Information shown –
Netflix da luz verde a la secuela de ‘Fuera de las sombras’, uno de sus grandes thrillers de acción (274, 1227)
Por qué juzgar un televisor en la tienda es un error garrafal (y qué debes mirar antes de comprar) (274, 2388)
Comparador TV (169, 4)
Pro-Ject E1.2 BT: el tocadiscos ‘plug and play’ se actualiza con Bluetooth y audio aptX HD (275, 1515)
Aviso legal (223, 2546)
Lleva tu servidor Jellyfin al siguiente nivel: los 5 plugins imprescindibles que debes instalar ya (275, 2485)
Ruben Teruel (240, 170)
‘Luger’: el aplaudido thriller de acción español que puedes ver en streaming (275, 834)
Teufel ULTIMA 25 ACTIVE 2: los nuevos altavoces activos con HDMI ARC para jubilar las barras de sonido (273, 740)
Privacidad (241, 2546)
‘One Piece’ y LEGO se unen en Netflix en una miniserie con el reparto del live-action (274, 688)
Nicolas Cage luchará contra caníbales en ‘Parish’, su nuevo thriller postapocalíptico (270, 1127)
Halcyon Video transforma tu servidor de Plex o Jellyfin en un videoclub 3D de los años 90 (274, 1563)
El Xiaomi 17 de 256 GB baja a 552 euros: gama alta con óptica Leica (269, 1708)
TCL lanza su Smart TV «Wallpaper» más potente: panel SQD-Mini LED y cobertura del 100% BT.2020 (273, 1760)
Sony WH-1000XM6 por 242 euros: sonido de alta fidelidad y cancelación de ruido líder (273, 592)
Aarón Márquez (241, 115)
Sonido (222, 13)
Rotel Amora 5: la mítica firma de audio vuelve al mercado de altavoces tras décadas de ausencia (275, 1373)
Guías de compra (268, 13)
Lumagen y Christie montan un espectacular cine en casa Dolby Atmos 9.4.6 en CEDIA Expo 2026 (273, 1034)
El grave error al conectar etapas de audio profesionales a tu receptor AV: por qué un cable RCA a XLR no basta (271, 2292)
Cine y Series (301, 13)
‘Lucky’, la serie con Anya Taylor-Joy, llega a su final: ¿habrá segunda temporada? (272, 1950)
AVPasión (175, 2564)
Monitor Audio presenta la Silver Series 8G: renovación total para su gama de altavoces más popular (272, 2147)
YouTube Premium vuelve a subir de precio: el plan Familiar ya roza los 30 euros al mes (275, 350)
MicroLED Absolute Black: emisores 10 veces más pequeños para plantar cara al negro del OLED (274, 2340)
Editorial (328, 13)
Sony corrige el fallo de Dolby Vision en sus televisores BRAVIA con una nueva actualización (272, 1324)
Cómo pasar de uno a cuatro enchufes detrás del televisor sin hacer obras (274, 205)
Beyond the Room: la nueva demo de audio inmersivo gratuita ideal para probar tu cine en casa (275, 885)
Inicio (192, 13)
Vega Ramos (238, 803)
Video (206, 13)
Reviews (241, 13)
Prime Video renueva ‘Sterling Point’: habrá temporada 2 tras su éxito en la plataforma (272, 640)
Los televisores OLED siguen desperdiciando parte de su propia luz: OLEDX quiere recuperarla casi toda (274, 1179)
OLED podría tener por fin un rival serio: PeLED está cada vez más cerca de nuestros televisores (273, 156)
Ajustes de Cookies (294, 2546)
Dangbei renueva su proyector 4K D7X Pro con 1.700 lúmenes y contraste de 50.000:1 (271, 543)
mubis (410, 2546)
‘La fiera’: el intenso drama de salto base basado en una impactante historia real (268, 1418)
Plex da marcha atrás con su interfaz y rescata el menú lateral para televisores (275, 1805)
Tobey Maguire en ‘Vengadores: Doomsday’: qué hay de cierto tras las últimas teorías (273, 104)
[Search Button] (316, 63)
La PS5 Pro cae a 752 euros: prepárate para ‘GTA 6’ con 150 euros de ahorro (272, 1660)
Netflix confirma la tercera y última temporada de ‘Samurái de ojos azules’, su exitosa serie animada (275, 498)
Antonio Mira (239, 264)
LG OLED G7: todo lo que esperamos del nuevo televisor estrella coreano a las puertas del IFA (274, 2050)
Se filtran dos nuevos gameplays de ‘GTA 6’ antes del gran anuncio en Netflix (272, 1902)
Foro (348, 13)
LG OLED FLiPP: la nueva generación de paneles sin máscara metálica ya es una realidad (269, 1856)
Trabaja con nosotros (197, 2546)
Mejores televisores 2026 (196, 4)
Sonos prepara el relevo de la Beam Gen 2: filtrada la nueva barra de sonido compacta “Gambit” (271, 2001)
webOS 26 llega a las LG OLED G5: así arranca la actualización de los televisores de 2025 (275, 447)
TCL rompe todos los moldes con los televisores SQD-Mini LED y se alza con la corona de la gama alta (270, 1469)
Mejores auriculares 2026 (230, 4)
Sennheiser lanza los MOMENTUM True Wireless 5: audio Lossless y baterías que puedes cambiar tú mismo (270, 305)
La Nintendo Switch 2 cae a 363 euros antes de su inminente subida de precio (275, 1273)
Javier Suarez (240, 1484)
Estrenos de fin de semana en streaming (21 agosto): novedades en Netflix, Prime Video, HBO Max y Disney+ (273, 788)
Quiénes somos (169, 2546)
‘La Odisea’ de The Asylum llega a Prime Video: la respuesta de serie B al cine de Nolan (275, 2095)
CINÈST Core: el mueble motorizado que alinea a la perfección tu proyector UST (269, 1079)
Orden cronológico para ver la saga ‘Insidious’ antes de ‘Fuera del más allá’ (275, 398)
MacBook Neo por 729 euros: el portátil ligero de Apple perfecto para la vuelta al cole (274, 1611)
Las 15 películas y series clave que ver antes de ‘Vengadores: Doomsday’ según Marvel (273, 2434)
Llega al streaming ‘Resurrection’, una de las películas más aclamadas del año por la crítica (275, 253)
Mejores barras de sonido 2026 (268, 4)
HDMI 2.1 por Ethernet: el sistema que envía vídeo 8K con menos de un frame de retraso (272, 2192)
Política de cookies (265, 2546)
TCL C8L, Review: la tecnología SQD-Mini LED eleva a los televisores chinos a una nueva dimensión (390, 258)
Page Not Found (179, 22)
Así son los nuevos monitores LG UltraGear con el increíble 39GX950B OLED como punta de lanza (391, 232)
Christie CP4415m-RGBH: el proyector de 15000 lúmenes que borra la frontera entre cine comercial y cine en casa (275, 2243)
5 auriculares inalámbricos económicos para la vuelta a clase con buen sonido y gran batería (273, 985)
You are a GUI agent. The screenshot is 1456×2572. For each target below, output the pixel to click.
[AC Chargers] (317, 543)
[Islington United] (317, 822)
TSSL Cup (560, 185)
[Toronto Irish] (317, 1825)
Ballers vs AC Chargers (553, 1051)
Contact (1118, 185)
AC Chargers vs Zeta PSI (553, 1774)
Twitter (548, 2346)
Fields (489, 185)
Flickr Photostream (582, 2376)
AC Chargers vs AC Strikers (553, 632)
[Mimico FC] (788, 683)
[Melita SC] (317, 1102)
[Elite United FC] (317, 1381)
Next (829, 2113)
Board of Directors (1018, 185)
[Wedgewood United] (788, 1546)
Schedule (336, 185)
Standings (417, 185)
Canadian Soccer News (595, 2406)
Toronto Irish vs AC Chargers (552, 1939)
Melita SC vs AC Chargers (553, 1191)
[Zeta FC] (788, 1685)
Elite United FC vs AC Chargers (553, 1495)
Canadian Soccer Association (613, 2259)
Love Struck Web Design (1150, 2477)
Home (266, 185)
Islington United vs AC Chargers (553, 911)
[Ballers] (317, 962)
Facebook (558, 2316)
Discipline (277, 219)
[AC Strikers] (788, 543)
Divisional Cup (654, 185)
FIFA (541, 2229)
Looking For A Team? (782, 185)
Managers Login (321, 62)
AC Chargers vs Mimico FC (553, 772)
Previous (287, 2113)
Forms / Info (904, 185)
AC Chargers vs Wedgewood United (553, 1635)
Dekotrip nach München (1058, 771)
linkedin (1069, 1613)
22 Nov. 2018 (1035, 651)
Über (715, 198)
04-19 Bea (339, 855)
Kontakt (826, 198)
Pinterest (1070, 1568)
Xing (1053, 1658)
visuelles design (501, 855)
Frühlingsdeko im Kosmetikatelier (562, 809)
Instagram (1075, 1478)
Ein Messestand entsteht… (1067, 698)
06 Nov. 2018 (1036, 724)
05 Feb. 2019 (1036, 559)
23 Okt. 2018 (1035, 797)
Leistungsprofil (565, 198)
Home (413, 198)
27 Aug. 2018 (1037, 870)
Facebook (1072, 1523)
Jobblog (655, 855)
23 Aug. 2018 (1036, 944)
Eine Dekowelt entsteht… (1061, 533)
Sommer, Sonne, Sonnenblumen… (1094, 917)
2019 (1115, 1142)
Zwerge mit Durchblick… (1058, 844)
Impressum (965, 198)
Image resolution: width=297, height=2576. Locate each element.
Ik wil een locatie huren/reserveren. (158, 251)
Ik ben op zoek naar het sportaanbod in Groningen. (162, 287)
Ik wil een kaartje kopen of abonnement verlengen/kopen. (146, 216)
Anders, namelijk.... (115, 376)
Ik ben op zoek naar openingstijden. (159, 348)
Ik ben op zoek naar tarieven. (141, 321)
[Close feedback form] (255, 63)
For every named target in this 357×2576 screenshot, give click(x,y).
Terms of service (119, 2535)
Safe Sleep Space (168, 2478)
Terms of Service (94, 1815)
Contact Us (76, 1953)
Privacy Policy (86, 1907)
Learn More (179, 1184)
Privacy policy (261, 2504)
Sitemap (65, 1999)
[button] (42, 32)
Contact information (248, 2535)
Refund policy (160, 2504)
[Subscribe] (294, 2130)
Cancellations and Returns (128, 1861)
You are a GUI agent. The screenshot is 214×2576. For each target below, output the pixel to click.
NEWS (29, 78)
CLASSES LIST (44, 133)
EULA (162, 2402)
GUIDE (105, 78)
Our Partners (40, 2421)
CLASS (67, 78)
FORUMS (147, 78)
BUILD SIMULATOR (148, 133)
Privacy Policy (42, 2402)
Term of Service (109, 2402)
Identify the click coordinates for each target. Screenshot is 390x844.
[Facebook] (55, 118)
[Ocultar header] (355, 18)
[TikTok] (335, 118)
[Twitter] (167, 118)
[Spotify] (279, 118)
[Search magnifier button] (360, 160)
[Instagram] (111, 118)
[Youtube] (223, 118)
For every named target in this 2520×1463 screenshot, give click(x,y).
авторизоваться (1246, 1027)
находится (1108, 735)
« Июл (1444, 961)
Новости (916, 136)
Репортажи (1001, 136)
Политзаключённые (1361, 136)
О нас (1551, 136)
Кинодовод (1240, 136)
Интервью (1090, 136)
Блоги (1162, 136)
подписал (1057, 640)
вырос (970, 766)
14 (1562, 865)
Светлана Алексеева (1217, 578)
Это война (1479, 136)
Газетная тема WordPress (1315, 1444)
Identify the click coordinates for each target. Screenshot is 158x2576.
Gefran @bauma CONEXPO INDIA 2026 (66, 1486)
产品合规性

Description of the task – Repeat word for word the lines above that run from the line containing "La Nintendo Switch" through the line containing "Nolan (275, 2095)", both ends included, and nothing else.

Answer to this exercise –
La Nintendo Switch 2 cae a 363 euros antes de su inminente subida de precio (275, 1273)
Javier Suarez (240, 1484)
Estrenos de fin de semana en streaming (21 agosto): novedades en Netflix, Prime Video, HBO Max y Disney+ (273, 788)
Quiénes somos (169, 2546)
‘La Odisea’ de The Asylum llega a Prime Video: la respuesta de serie B al cine de Nolan (275, 2095)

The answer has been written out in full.